There’s Something Fishy About These USB Drives …
This article is from the archive of The New York Sun before the launch of its new website in 2022. The Sun has neither altered nor updated such articles but will seek to correct any errors, mis-categorizations or other problems introduced during transfer.
The market for USB flash drives is an ever-expanding universe of novelty. New casings — using colorful, translucent plastics, or rhinestone bling, or even bulletproof materials — dramatically improve upon that monotone silver-gray color ubiquitous to electronic devices. Some drives have abandoned rectangular casings altogether in favor of nostalgic shapes, such as teddy bears and rubber duckies.
And then there are the edibles: A Japanese company, Solid Alliance, has gadget geeks drooling with its line of Sushi Disk USB flash drives (1 GB), which look and feel uncannily like the real thing, rice and all. Each piece emulates the normal size of sushi pieces, large enough to be either one really big, shove-it-in-your-mouth bite, or two smaller bites. Texture-wise, the drives featuring large salmon roe (ikura) and sea urchin (uni) are wrapped in a sheath of nori (seaweed) that feels convincingly rough and slightly bumpy. The mackerel sushi is topped with finely chopped green onion and a tiny dollop of grated ginger; two slices of cucumber are tucked into the large roe and uni pieces.
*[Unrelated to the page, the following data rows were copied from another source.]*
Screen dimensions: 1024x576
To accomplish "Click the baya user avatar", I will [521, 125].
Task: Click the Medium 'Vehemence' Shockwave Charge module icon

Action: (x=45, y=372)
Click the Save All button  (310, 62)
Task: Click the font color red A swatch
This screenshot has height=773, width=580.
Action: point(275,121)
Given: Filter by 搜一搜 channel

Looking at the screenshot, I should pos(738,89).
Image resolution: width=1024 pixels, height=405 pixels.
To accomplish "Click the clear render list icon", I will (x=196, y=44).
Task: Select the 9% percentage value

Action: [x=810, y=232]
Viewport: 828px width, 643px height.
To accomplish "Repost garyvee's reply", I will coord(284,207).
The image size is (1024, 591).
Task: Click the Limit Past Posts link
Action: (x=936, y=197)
A high-gloss finish seals in hand-painted accents, such as a vein running down the center of the uni’s soft flesh, and the silvery skin of the mackerel. Plugging in a sushi flash drive offers one last, startling surprise: A red light inside the sushi piece flickers at an irregular pulse as the drive connects to the computer.
Last month, a Hong Kong-based tech company, Brando, released a picnic’s worth of new USB flash drives in the shapes of hamburgers and pizza slices, chicken wings and little drumsticks, watermelon wedges, strawberries, and assorted cookies. Smaller, cheaper, and with four times the memory (4 GB), these new edibles best the Sushi Disk series in all categories but one: realism. The painting on the hamburger is splotchy and imprecise, and only one side of the watermelon wedge is textured to give the semblance of that pulpy fruit. (The other side is just smooth plastic, from the bottom of the factory mold.) The barbecue series proves that Brando clearly has bravado, but it will take a certain kind of customer to enjoy the odd, gummy feeling of the faux meat products.
Still, these unconventional baubles can offer laughs, memories, and memory, literally. After this taste test, one thing’s clear: There’s plenty of room on the table for more.
Sushi Disk drives ($49-$99) are available at dynamism.com. Brando’s food series of drives ($28) is available at usb.brando.com.hk.